Lovely sunny day,chance to go out and sit in the garden, but next door have friends and their children over,and are playing awful repetitive Ibiza style music loudly. We've tried playing some Muse back at them,and they turned it down a bit,then we went in to have lunch and they turned it back up angry I wouldn't dare go talk to them about it...they're scary!

TinBox Sun 02-Jun-13 23:08:44

I don't see hearing a bit of other people's music as "completely unnecessary". It's just part and parcel of living in a community. I don't think everyone should have to listen to everything through headphones - that seems very bossy and restrictive.

So many people on MN seem so het up about music and general noise that I just can't understand it. I feel like they would like every house to be a self-contained pod with a soundproof glass dome around it. And a thirty foot fence around that. And an ever present neighbour control squad ready to mobilise at the touch of a button to evict anyone talking in more than a whisper.

Boomba Sun 02-Jun-13 23:13:17

Agree tin that its just part of being human.

what I also dont get, is a reluctance to say something, if it is realy bothering you. How are people supposed to know if you dont tell them confused

alienbanana Sun 02-Jun-13 23:25:01

DS took his little CD player out into the garden and was listening to music. How dare he smile

googlyeyes Sun 02-Jun-13 23:52:28

Boomba, why should the onus be on the 'innocent' party to risk a confrontation rather than on those making the noise? Why would you feel that others would ever want to listen to the same music as you unless you had expressly asked them rather than conveniently cop out by assuming their silence equals consent?

**SUPPLIED DATA:**

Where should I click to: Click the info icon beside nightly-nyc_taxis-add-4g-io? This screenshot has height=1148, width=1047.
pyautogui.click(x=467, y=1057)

**COMPLETE THE FOLLOWING:**
**A)** Do these statements agree with the discussion about a neighbor's loud garden music? Answer yes or no for each, and quote the words from the discussion that decide it. (i) The first poster's household played Muse back at the neighbors. (ii) TinBox believes everyone should have to listen to music through headphones. (iii) Boomba suggests that people should tell their neighbors when the noise bothers them.
**B)** Extend the discussion about a neighbor's loud garden music by writing the next post, picking up right after googlyeyes's question to Boomba.

**RESPONSES:**
**A)**
(i) Yes: "We've tried playing some Muse back at them"
(ii) No: "I don't think everyone should have to listen to everything through headphones"
(iii) Yes: "How are people supposed to know if you dont tell them"

**B)**
We had nightmare neighbours for a while and no way on earth would I have approached them. Largely on the basis that if they were twisted enough to not know, or more likely, not care, that they were wrecking our sanity then they were hardly likely to take well to being approached.

Plus there was our fear of having to declare a dispute when we came to sell.

TinBox Mon 03-Jun-13 00:02:51

There is a big difference between 'nightmare neighbours' and people casually enjoying a little music.

Playing a bit of music is a perfectly normal, reasonable and everyday activity. Of course people do not have to ask the express permission of everyone around them before they do so - that would be ridiculous.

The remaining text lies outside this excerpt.